EXERCISE:
Every line of the entries below that carries the string "question" should be copied.
========
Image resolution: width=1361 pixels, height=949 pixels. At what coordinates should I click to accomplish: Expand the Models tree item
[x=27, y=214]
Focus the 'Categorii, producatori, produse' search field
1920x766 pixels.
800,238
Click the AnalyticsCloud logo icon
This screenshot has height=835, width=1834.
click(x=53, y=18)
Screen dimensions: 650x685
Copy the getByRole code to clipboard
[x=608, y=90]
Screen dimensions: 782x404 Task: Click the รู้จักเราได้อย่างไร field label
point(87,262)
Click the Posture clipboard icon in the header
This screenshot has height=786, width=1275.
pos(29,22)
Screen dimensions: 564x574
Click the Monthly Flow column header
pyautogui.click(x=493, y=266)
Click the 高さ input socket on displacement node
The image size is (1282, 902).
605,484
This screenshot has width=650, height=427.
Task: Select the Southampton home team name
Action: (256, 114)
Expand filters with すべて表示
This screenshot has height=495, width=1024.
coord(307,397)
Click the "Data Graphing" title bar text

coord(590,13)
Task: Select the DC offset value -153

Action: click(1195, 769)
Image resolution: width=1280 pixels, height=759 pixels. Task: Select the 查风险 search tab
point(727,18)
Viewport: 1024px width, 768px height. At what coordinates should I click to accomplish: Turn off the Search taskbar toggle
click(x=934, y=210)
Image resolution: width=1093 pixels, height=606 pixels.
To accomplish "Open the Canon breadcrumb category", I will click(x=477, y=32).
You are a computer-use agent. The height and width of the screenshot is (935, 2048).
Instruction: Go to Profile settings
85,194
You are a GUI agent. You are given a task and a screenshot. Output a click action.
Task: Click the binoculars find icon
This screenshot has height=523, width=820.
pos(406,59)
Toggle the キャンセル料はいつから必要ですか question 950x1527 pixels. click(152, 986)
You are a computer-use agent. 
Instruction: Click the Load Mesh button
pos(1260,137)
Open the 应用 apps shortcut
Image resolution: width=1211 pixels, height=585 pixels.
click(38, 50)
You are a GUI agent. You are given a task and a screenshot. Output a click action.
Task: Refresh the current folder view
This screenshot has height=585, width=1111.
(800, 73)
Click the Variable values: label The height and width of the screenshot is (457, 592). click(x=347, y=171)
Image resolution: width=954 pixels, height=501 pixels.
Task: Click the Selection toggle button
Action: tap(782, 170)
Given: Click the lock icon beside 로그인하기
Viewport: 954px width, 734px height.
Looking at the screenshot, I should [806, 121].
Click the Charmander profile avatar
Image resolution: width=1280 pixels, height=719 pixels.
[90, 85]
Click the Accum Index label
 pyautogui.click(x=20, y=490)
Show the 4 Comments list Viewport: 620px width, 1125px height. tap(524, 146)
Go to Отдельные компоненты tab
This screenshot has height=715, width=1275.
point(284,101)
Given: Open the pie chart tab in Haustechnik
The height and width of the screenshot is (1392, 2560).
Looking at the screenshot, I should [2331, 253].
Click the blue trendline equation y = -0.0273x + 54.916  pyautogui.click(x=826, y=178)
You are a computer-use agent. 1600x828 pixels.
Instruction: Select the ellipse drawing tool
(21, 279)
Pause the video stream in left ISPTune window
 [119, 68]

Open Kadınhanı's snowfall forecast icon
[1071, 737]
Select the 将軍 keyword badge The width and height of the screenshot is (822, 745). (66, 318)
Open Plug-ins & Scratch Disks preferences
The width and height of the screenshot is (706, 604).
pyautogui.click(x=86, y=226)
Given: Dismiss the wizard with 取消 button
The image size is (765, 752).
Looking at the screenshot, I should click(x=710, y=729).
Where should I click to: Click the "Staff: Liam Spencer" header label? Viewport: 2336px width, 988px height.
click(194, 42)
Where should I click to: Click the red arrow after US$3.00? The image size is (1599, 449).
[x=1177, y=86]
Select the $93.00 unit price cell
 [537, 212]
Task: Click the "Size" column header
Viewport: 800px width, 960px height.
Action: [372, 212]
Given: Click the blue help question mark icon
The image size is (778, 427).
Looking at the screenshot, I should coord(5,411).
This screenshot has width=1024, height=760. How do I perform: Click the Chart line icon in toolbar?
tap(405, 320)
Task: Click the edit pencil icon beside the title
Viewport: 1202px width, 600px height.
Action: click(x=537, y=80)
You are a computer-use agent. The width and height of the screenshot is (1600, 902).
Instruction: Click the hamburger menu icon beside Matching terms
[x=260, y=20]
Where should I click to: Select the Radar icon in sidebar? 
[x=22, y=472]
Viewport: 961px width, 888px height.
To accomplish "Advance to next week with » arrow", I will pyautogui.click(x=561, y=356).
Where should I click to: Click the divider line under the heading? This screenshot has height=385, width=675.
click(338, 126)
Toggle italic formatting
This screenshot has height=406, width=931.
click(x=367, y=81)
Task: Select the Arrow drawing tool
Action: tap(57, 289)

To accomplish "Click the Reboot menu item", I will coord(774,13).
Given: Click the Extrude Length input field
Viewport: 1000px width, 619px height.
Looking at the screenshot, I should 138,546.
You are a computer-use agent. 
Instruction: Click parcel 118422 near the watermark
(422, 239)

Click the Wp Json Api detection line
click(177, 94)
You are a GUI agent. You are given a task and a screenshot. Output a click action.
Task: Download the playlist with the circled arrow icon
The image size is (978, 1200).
========
TASK OUTPUT:
Toggle the キャンセル料はいつから必要ですか question 950x1527 pixels. click(152, 986)
Given: Click the blue help question mark icon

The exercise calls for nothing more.